Why I don’t put money into the Salvation Army’s Red Kettles

I don’t give money to the Salvation Army because I don’t support their mission. (Quoted directly from the Salvation Army USA website)

The Salvation Army was founded as an evangelical organization dedicated to bringing people into a meaningful relationship with God through Christ. Its doctrinal basis is that of the Wesleyan-Arminian tradition. It is composed of persons who are united by the love of God and man, and who share the common purpose of bringing others to Jesus Christ. The word salvation indicates the overall purpose of the organization—to motivate all people to embrace the salvation provided to them in Christ.

The Salvation Army is a Church first, a Charity second. They do perform charitable deeds, but their primary mission is one of evangelism of a creed I do not follow.

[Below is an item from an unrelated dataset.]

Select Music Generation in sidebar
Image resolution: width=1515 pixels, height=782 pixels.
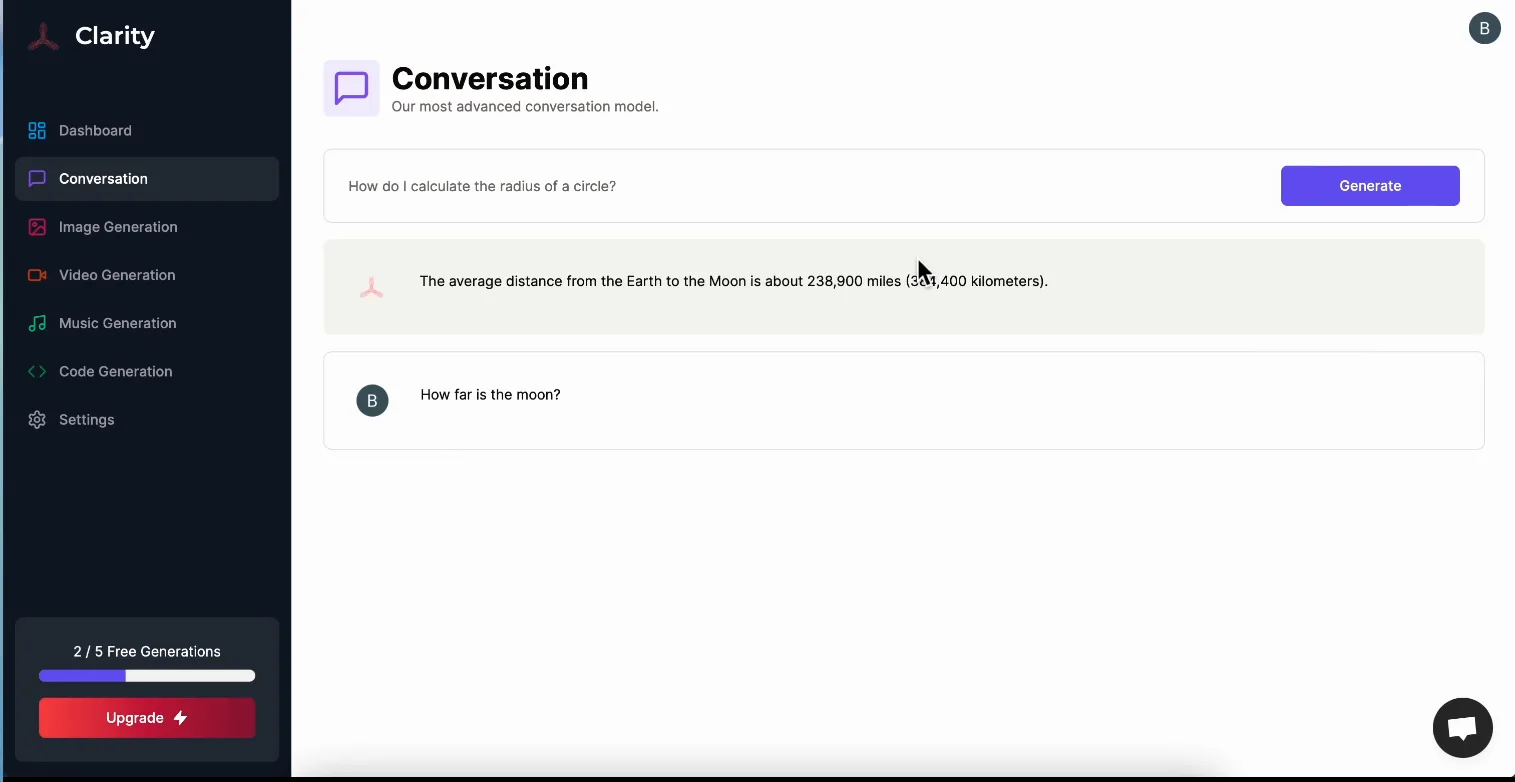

When discussing their Red Kettle Campaign, they say:

Last year, the funds helped The Salvation Army provide food, clothing, toys and other assistance to nearly 30 million Americans in need.

That’s great. Did 1% of the funds help those in need, and the other 99% go to evangelism? It doesn’t say. (1% is still helping, so the sentence wouldn’t be a lie. But I think a lot of people assume all of the money goes to services. Or at least a high percentage. Nowhere can I find a percentage on their website. If they could say something that would impress me, I am fairly certain they would. Therefore, I assume they are hiding that information for a reason.)

There are other agencies that perform similar work without the religious gospel.